- [Exercise goal] Please write back every entry exactly, character for character.

____________

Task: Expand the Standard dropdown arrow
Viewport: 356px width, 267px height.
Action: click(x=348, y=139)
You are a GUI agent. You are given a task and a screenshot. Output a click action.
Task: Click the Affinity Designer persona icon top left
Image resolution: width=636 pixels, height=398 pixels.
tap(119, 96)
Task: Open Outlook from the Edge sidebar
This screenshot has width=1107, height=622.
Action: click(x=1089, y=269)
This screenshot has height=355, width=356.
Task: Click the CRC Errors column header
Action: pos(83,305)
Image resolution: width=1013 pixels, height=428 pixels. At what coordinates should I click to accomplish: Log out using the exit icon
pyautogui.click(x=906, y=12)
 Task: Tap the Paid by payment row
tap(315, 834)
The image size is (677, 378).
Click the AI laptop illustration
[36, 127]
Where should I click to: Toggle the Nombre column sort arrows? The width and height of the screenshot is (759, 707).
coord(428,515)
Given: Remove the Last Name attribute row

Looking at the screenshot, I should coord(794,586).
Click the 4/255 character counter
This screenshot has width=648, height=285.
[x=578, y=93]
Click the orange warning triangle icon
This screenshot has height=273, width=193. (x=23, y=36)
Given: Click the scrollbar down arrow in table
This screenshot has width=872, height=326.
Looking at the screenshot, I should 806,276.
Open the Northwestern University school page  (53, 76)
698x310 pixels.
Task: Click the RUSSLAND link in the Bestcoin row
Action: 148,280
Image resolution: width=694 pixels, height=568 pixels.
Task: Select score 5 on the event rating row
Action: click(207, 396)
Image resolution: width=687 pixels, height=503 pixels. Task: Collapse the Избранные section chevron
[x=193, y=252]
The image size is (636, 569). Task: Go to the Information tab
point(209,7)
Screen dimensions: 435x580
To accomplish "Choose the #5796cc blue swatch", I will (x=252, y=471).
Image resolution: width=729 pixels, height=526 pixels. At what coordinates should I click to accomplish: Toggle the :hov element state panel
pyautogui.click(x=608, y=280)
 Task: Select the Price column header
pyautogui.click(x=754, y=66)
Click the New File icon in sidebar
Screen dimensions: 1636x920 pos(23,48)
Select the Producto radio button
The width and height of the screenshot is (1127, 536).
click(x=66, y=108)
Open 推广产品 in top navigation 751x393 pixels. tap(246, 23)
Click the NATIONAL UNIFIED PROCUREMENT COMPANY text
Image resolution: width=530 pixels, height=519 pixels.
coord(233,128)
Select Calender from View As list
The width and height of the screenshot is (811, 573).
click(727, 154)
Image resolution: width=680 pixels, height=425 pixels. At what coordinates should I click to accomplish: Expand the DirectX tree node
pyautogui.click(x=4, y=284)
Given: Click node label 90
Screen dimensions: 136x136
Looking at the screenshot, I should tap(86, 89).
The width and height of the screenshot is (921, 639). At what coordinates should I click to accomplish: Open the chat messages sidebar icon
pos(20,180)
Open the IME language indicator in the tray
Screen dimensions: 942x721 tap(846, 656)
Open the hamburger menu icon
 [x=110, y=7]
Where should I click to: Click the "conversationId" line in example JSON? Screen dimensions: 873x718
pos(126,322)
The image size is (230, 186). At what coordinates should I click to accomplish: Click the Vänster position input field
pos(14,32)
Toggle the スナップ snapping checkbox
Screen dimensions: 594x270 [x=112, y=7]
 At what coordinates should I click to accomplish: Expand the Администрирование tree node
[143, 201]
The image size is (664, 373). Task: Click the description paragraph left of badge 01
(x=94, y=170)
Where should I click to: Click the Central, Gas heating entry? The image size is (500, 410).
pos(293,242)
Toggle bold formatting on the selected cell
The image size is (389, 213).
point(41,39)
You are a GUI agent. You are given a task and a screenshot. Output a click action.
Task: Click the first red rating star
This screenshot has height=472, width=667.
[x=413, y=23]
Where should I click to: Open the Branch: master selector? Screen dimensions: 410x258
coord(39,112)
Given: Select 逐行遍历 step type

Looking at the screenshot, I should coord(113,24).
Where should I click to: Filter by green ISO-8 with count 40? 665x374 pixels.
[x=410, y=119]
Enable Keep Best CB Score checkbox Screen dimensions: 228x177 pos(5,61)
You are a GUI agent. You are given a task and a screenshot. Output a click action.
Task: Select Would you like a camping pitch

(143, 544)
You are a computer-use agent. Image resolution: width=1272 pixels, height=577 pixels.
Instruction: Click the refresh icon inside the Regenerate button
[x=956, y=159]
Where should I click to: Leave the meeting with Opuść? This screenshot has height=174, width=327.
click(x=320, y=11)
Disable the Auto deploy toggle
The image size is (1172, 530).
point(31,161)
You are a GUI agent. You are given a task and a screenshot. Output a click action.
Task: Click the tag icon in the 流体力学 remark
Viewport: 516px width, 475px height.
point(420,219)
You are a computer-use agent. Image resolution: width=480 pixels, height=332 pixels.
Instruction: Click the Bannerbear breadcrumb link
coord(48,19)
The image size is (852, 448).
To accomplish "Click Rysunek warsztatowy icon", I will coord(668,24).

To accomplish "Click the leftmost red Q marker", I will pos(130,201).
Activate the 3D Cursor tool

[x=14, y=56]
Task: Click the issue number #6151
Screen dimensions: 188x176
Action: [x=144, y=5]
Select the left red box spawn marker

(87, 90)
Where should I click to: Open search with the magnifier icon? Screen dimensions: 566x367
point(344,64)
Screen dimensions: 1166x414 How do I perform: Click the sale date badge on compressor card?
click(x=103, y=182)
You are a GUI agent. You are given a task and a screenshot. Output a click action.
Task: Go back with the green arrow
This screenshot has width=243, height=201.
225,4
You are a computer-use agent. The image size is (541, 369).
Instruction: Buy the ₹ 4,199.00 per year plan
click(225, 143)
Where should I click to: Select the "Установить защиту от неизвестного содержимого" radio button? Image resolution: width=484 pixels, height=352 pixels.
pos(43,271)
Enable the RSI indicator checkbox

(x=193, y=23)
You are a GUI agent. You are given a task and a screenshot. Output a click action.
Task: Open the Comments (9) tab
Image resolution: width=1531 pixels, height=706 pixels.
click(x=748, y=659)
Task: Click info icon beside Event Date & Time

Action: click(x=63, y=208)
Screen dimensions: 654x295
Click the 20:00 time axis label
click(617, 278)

____________

- [Answer space]
Task: Expand the Standard dropdown arrow
Viewport: 356px width, 267px height.
Action: click(x=348, y=139)
You are a GUI agent. You are given a task and a screenshot. Output a click action.
Task: Click the Affinity Designer persona icon top left
Image resolution: width=636 pixels, height=398 pixels.
tap(119, 96)
Task: Open Outlook from the Edge sidebar
This screenshot has width=1107, height=622.
Action: click(x=1089, y=269)
This screenshot has height=355, width=356.
Task: Click the CRC Errors column header
Action: pos(83,305)
Image resolution: width=1013 pixels, height=428 pixels. At what coordinates should I click to accomplish: Log out using the exit icon
pyautogui.click(x=906, y=12)
 Task: Tap the Paid by payment row
tap(315, 834)
The image size is (677, 378).
Click the AI laptop illustration
[36, 127]
Where should I click to: Toggle the Nombre column sort arrows? The width and height of the screenshot is (759, 707).
coord(428,515)
Given: Remove the Last Name attribute row

Looking at the screenshot, I should coord(794,586).
Click the 4/255 character counter
This screenshot has width=648, height=285.
[x=578, y=93]
Click the orange warning triangle icon
This screenshot has height=273, width=193. (x=23, y=36)
Given: Click the scrollbar down arrow in table
This screenshot has width=872, height=326.
Looking at the screenshot, I should 806,276.
Open the Northwestern University school page  (53, 76)
698x310 pixels.
Task: Click the RUSSLAND link in the Bestcoin row
Action: 148,280
Image resolution: width=694 pixels, height=568 pixels.
Task: Select score 5 on the event rating row
Action: click(207, 396)
Image resolution: width=687 pixels, height=503 pixels. Task: Collapse the Избранные section chevron
[x=193, y=252]
The image size is (636, 569). Task: Go to the Information tab
point(209,7)
Screen dimensions: 435x580
To accomplish "Choose the #5796cc blue swatch", I will (x=252, y=471).
Image resolution: width=729 pixels, height=526 pixels. At what coordinates should I click to accomplish: Toggle the :hov element state panel
pyautogui.click(x=608, y=280)
 Task: Select the Price column header
pyautogui.click(x=754, y=66)
Click the New File icon in sidebar
Screen dimensions: 1636x920 pos(23,48)
Select the Producto radio button
The width and height of the screenshot is (1127, 536).
click(x=66, y=108)
Open 推广产品 in top navigation 751x393 pixels. tap(246, 23)
Click the NATIONAL UNIFIED PROCUREMENT COMPANY text
Image resolution: width=530 pixels, height=519 pixels.
coord(233,128)
Select Calender from View As list
The width and height of the screenshot is (811, 573).
click(727, 154)
Image resolution: width=680 pixels, height=425 pixels. At what coordinates should I click to accomplish: Expand the DirectX tree node
pyautogui.click(x=4, y=284)
Given: Click node label 90
Screen dimensions: 136x136
Looking at the screenshot, I should tap(86, 89).
The width and height of the screenshot is (921, 639). At what coordinates should I click to accomplish: Open the chat messages sidebar icon
pos(20,180)
Open the IME language indicator in the tray
Screen dimensions: 942x721 tap(846, 656)
Open the hamburger menu icon
 [x=110, y=7]
Where should I click to: Click the "conversationId" line in example JSON? Screen dimensions: 873x718
pos(126,322)
The image size is (230, 186). At what coordinates should I click to accomplish: Click the Vänster position input field
pos(14,32)
Toggle the スナップ snapping checkbox
Screen dimensions: 594x270 [x=112, y=7]
 At what coordinates should I click to accomplish: Expand the Администрирование tree node
[143, 201]
The image size is (664, 373). Task: Click the description paragraph left of badge 01
(x=94, y=170)
Where should I click to: Click the Central, Gas heating entry? The image size is (500, 410).
pos(293,242)
Toggle bold formatting on the selected cell
The image size is (389, 213).
point(41,39)
You are a GUI agent. You are given a task and a screenshot. Output a click action.
Task: Click the first red rating star
This screenshot has height=472, width=667.
[x=413, y=23]
Where should I click to: Open the Branch: master selector? Screen dimensions: 410x258
coord(39,112)
Given: Select 逐行遍历 step type

Looking at the screenshot, I should coord(113,24).
Where should I click to: Filter by green ISO-8 with count 40? 665x374 pixels.
[x=410, y=119]
Enable Keep Best CB Score checkbox Screen dimensions: 228x177 pos(5,61)
You are a GUI agent. You are given a task and a screenshot. Output a click action.
Task: Select Would you like a camping pitch

(143, 544)
You are a computer-use agent. Image resolution: width=1272 pixels, height=577 pixels.
Instruction: Click the refresh icon inside the Regenerate button
[x=956, y=159]
Where should I click to: Leave the meeting with Opuść? This screenshot has height=174, width=327.
click(x=320, y=11)
Disable the Auto deploy toggle
The image size is (1172, 530).
point(31,161)
You are a GUI agent. You are given a task and a screenshot. Output a click action.
Task: Click the tag icon in the 流体力学 remark
Viewport: 516px width, 475px height.
point(420,219)
You are a computer-use agent. Image resolution: width=480 pixels, height=332 pixels.
Instruction: Click the Bannerbear breadcrumb link
coord(48,19)
The image size is (852, 448).
To accomplish "Click Rysunek warsztatowy icon", I will coord(668,24).

To accomplish "Click the leftmost red Q marker", I will pos(130,201).
Activate the 3D Cursor tool

[x=14, y=56]
Task: Click the issue number #6151
Screen dimensions: 188x176
Action: [x=144, y=5]
Select the left red box spawn marker

(87, 90)
Where should I click to: Open search with the magnifier icon? Screen dimensions: 566x367
point(344,64)
Screen dimensions: 1166x414 How do I perform: Click the sale date badge on compressor card?
click(x=103, y=182)
You are a GUI agent. You are given a task and a screenshot. Output a click action.
Task: Go back with the green arrow
This screenshot has width=243, height=201.
225,4
You are a computer-use agent. The image size is (541, 369).
Instruction: Buy the ₹ 4,199.00 per year plan
click(225, 143)
Where should I click to: Select the "Установить защиту от неизвестного содержимого" radio button? Image resolution: width=484 pixels, height=352 pixels.
pos(43,271)
Enable the RSI indicator checkbox

(x=193, y=23)
You are a GUI agent. You are given a task and a screenshot. Output a click action.
Task: Open the Comments (9) tab
Image resolution: width=1531 pixels, height=706 pixels.
click(x=748, y=659)
Task: Click info icon beside Event Date & Time

Action: click(x=63, y=208)
Screen dimensions: 654x295
Click the 20:00 time axis label
click(617, 278)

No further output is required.